▶ _EXTRACTED ENTRIES_
——————

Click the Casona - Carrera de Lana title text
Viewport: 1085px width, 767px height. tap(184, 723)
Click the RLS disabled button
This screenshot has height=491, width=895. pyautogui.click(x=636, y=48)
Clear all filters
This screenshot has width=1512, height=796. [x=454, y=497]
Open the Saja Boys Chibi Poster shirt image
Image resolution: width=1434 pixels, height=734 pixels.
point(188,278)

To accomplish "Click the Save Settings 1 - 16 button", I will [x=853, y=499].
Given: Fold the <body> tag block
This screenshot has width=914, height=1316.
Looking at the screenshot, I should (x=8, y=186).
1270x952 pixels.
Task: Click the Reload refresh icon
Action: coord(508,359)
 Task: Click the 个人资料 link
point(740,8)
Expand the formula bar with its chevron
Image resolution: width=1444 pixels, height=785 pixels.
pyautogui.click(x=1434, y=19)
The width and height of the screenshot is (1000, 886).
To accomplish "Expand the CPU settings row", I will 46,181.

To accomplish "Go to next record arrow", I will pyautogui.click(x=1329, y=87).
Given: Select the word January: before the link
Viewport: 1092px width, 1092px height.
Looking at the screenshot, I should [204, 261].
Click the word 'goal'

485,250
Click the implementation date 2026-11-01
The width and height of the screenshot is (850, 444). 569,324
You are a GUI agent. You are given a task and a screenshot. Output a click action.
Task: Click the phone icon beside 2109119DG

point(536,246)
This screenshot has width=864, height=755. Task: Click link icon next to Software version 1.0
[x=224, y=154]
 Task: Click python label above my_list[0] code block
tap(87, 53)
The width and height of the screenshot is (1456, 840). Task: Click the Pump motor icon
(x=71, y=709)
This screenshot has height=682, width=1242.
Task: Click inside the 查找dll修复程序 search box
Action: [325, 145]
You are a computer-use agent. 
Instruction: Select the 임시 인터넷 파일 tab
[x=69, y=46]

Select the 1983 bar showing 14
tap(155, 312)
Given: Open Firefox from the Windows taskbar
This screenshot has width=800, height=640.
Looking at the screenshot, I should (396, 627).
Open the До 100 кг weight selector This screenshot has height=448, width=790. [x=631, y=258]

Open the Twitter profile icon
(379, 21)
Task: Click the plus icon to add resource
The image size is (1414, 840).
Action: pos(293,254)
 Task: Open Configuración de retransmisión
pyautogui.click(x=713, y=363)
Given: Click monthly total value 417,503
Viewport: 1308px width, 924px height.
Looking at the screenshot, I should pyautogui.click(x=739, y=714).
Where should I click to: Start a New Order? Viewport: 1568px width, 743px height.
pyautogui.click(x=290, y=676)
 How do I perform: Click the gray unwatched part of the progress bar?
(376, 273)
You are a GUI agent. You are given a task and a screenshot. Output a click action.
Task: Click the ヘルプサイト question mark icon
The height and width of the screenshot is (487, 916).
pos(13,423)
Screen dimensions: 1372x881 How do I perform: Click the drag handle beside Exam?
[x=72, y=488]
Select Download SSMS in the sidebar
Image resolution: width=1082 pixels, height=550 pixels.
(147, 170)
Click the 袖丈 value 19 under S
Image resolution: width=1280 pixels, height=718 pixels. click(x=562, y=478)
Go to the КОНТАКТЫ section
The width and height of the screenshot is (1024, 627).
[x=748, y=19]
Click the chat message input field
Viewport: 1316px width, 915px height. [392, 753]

——————

▶ _STATED EXERCISE_
Rewrite every one of the records above with each occurrence of "How do I perform" changed to "What do I click to", and leave everything else in the lines untouched.

▶ _OUTPUT OF THE TASK_
Click the Casona - Carrera de Lana title text
Viewport: 1085px width, 767px height. tap(184, 723)
Click the RLS disabled button
This screenshot has height=491, width=895. pyautogui.click(x=636, y=48)
Clear all filters
This screenshot has width=1512, height=796. [x=454, y=497]
Open the Saja Boys Chibi Poster shirt image
Image resolution: width=1434 pixels, height=734 pixels.
point(188,278)

To accomplish "Click the Save Settings 1 - 16 button", I will [x=853, y=499].
Given: Fold the <body> tag block
This screenshot has width=914, height=1316.
Looking at the screenshot, I should (x=8, y=186).
1270x952 pixels.
Task: Click the Reload refresh icon
Action: coord(508,359)
 Task: Click the 个人资料 link
point(740,8)
Expand the formula bar with its chevron
Image resolution: width=1444 pixels, height=785 pixels.
pyautogui.click(x=1434, y=19)
The width and height of the screenshot is (1000, 886).
To accomplish "Expand the CPU settings row", I will 46,181.

To accomplish "Go to next record arrow", I will pyautogui.click(x=1329, y=87).
Given: Select the word January: before the link
Viewport: 1092px width, 1092px height.
Looking at the screenshot, I should [204, 261].
Click the word 'goal'

485,250
Click the implementation date 2026-11-01
The width and height of the screenshot is (850, 444). 569,324
You are a GUI agent. You are given a task and a screenshot. Output a click action.
Task: Click the phone icon beside 2109119DG

point(536,246)
This screenshot has width=864, height=755. Task: Click link icon next to Software version 1.0
[x=224, y=154]
 Task: Click python label above my_list[0] code block
tap(87, 53)
The width and height of the screenshot is (1456, 840). Task: Click the Pump motor icon
(x=71, y=709)
This screenshot has height=682, width=1242.
Task: Click inside the 查找dll修复程序 search box
Action: [325, 145]
You are a computer-use agent. 
Instruction: Select the 임시 인터넷 파일 tab
[x=69, y=46]

Select the 1983 bar showing 14
tap(155, 312)
Given: Open Firefox from the Windows taskbar
This screenshot has width=800, height=640.
Looking at the screenshot, I should (396, 627).
Open the До 100 кг weight selector This screenshot has height=448, width=790. [x=631, y=258]

Open the Twitter profile icon
(379, 21)
Task: Click the plus icon to add resource
The image size is (1414, 840).
Action: pos(293,254)
 Task: Open Configuración de retransmisión
pyautogui.click(x=713, y=363)
Given: Click monthly total value 417,503
Viewport: 1308px width, 924px height.
Looking at the screenshot, I should pyautogui.click(x=739, y=714).
Where should I click to: Start a New Order? Viewport: 1568px width, 743px height.
pyautogui.click(x=290, y=676)
 What do I click to: Click the gray unwatched part of the progress bar?
(376, 273)
You are a GUI agent. You are given a task and a screenshot. Output a click action.
Task: Click the ヘルプサイト question mark icon
The height and width of the screenshot is (487, 916).
pos(13,423)
Screen dimensions: 1372x881 What do I click to: Click the drag handle beside Exam?
[x=72, y=488]
Select Download SSMS in the sidebar
Image resolution: width=1082 pixels, height=550 pixels.
(147, 170)
Click the 袖丈 value 19 under S
Image resolution: width=1280 pixels, height=718 pixels. click(x=562, y=478)
Go to the КОНТАКТЫ section
The width and height of the screenshot is (1024, 627).
[x=748, y=19]
Click the chat message input field
Viewport: 1316px width, 915px height. [392, 753]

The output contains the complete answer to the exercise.